**Selection**
________________________

UNSECURED PROMISSORY NOTE



PRINCIPAL AMOUNT:$71,237.07


NOTE DATE:

June 1, 2014


EXECUTION DATE:

June 1, 2014


INTEREST RATE:

8.00% SIMPLE INTEREST


BORROWER:

Cloud Data Corporation


LENDER:

Direct Capital Group Inc.


PAYMENT:

$71,237.07DUE ON DEMAND IN WHOLE OR IN INCREMENTS


1.Principal Repayment. For value received, Cloud Data Corporation, a Nevada corporation (the Borrower) hereby unconditionally promises to pay to the order of Direct Capital Group Inc. (the Lender), the principal amount of seventy one thousand two hundred thirty sevendollars and seven cents ($71,237.07), with simple interest accruing at an annual rate of 8.00% thereon. The principal amount is due and payable on demand upon 3 days written electronic notice by Lender (the Due Date).


2.Payment Terms. Borrower shall pay the principal and any accrued interest in full on or before Due Date.

________________________

**Data records**
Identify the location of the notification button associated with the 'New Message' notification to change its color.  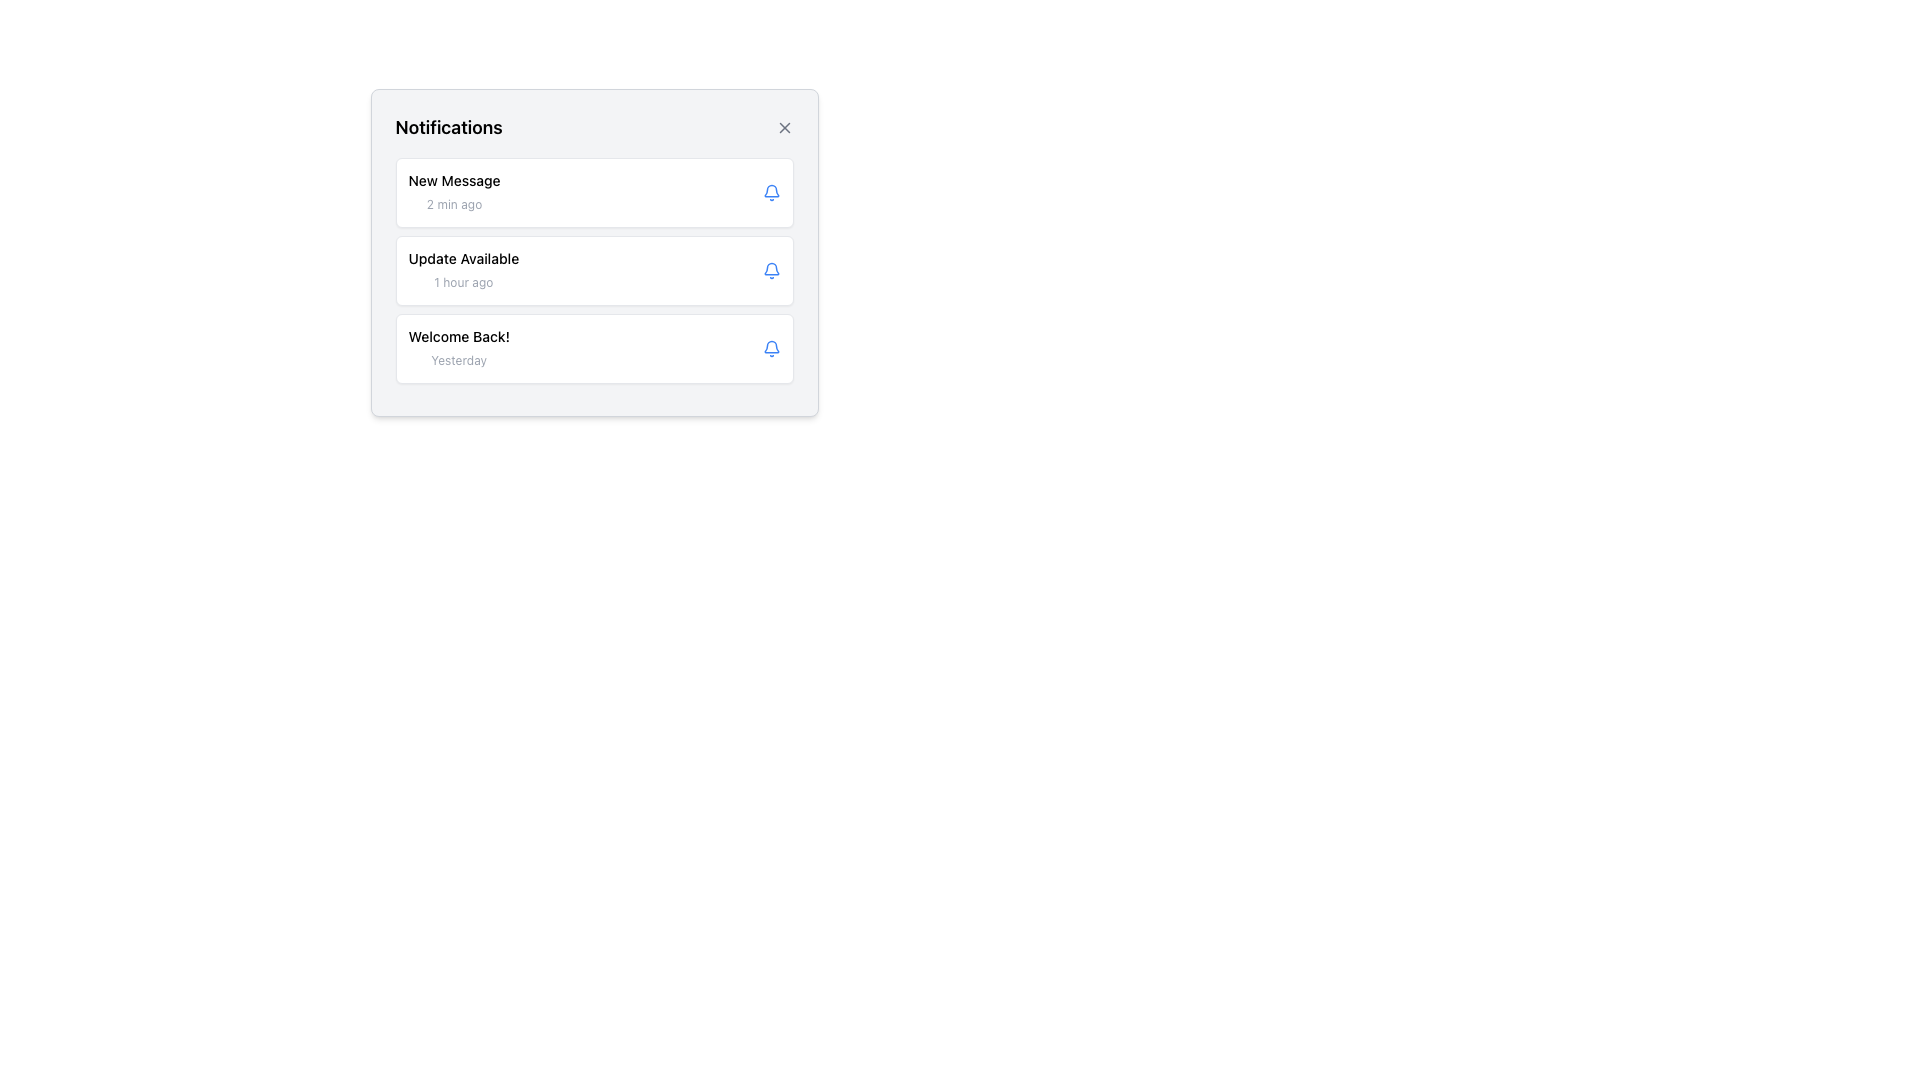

________________________

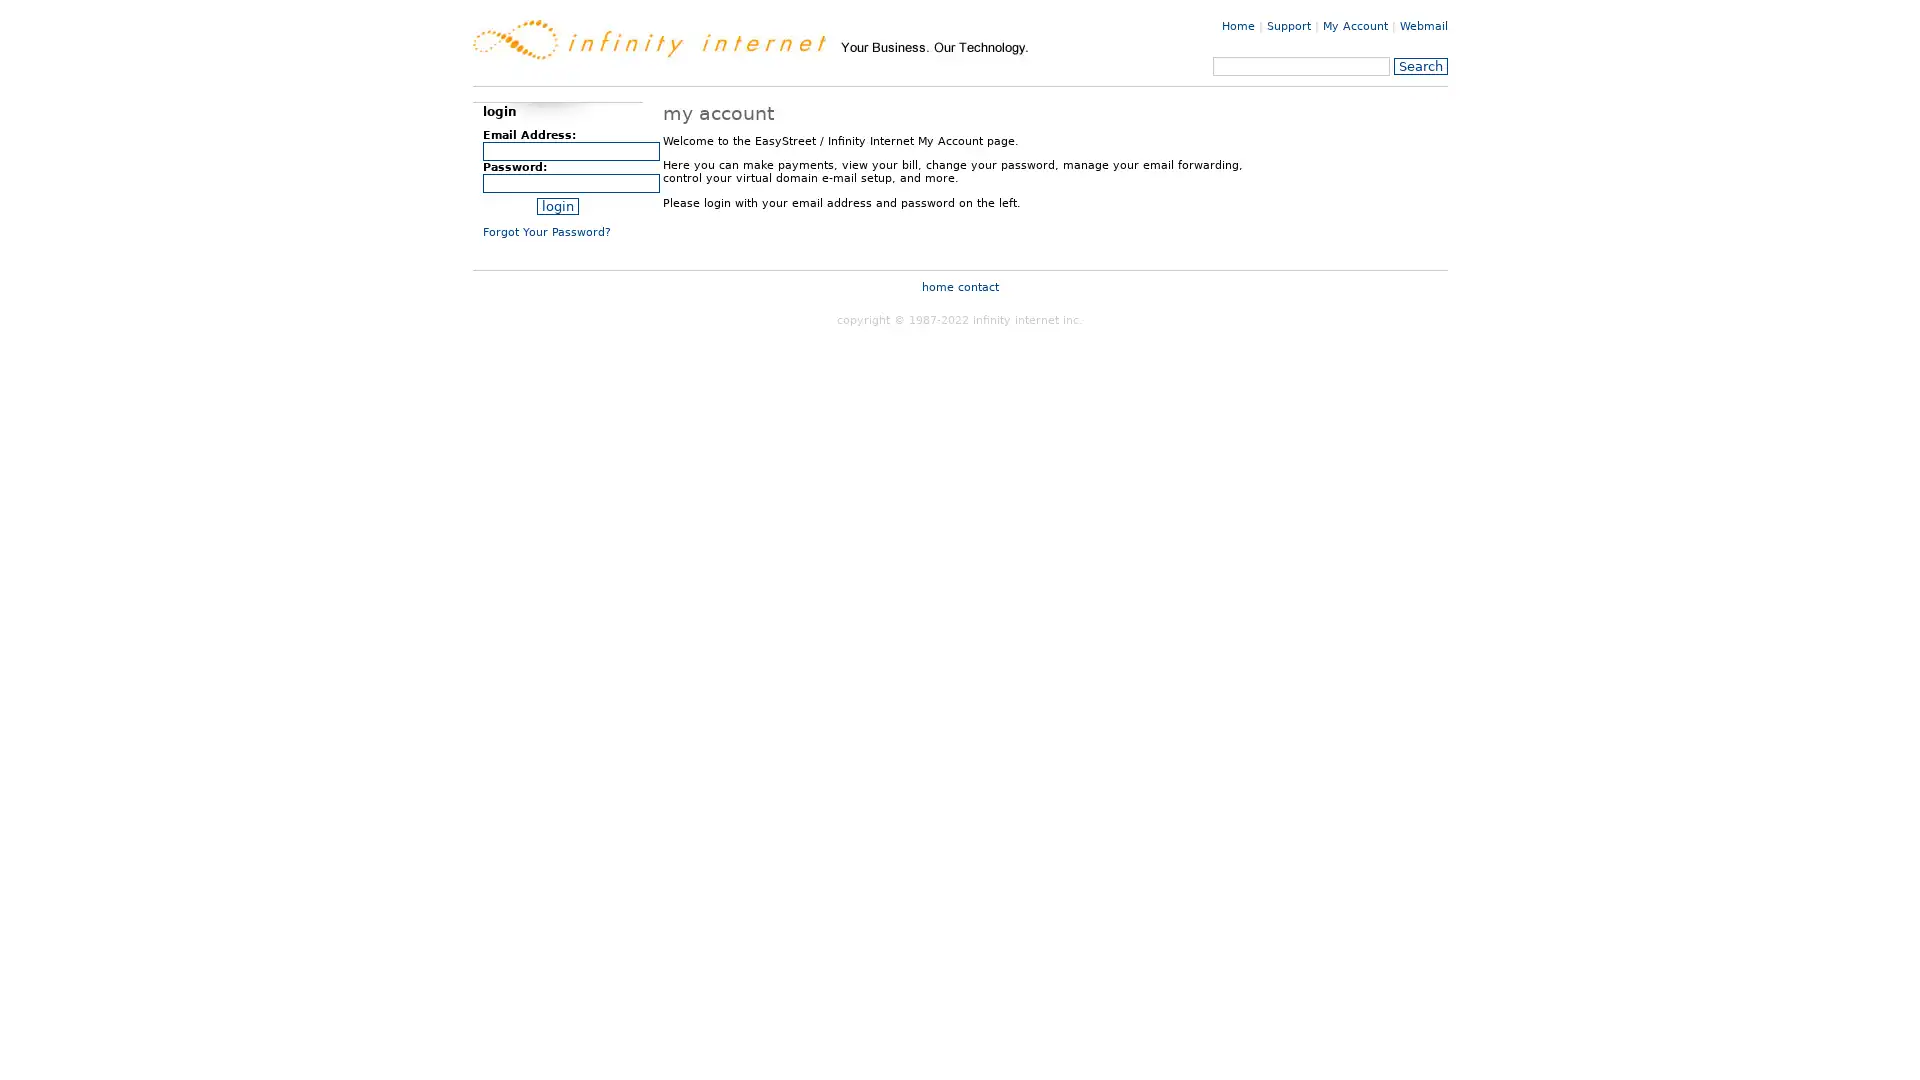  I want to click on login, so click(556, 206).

________________________

**Directives**
**A)** List the capitalized field labels that appear in the promissory note before its first numbered section.
**B)** Reproduce the promissory note from "1.Principal Repayment. For" to "(the Due Date).", inclusive, swapping "Nevada" for "Delaware".
**C)** Write the next part of the promissory note, picking up after its last sentence.

**Task-by-task answers**
**A)**
PRINCIPAL AMOUNT
NOTE DATE
EXECUTION DATE
INTEREST RATE
BORROWER
LENDER
PAYMENT

**B)**
1.Principal Repayment. For value received, Cloud Data Corporation, a Delaware corporation (the Borrower) hereby unconditionally promises to pay to the order of Direct Capital Group Inc. (the Lender), the principal amount of seventy one thousand two hundred thirty sevendollars and seven cents ($71,237.07), with simple interest accruing at an annual rate of 8.00% thereon. The principal amount is due and payable on demand upon 3 days written electronic notice by Lender (the Due Date).

**C)**
3.Default. Borrower will be in default if any of the following occur:


(a)Borrower fails to make the Principal Repayment when due;


(b)Borrower breaks any promise Borrower has made to Lender in this Note or Borrower fails to perform promptly at the time and strictly in the manner provided in this Note;


(c)Any representation or statement made or furnished to Lender by Borrower or on Borrower's behalf in connection with this Note is false or misleading in any material respect; or,


(d)A receiver is appointed for any part of Borrower's property, Borrower makes an assignment for the benefit of creditors, or any proceeding is commenced either by Borrower or against Borrower under any Bankruptcy or insolvency laws seeking the liquidation or reorganization of Borrower and such proceeding is not dismissed within 60 days after such filing.


4.Borrowers Right to Prepay. Borrower may pay without penalty, all or a portion of the amount owed earlier than it is due. Any prepayment shall be first applied against any accrued and unpaid interest and then to reduce the amount of principal due under this Note.


5.Waiver of Demand, Presentment, etc. The Borrower hereby expressly waives demand and presentment for payment, notice of nonpayment, protest, notice of protest, notice of dishonor, notice of acceleration or intent to accelerate, bringing of suit and diligence in taking any action to collect amounts called for hereunder and shall be directly and primarily liable for the payment of all sums owing and to be owing hereunder, regardless of and without any notice, diligence, act or omission as or with respect to the collection of any amount called for hereunder.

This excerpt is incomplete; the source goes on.